What you have to do >>
Repeat the rows word for word, beginning at the line that contains "Where should I" and ending after the line that contains "Open a new tab with plus button".
— Start of Dataset content —
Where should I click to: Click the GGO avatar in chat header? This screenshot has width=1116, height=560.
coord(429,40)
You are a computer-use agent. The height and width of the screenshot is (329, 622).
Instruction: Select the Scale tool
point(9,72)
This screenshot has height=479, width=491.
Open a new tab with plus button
— End of Dataset content —
— Start of Dataset content —
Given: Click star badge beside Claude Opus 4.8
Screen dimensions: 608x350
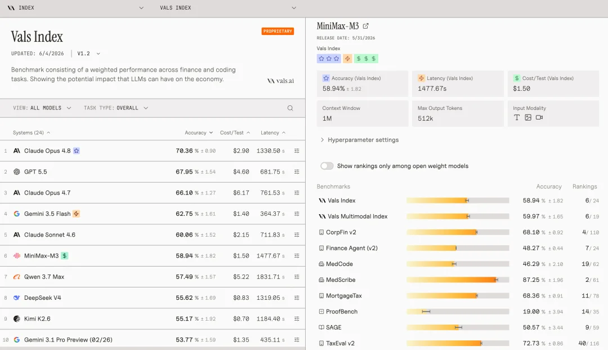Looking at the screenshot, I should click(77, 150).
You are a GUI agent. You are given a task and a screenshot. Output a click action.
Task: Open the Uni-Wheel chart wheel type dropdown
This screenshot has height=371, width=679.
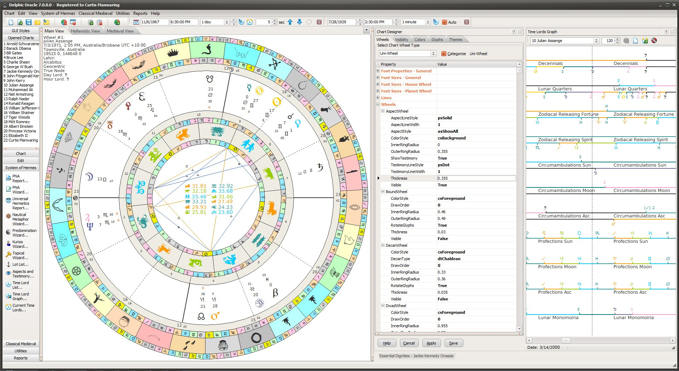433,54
— End of Dataset content —
The solution >>
Where should I click to: Click the GGO avatar in chat header? This screenshot has width=1116, height=560.
coord(429,40)
You are a computer-use agent. The height and width of the screenshot is (329, 622).
Instruction: Select the Scale tool
point(9,72)
This screenshot has height=479, width=491.
Open a new tab with plus button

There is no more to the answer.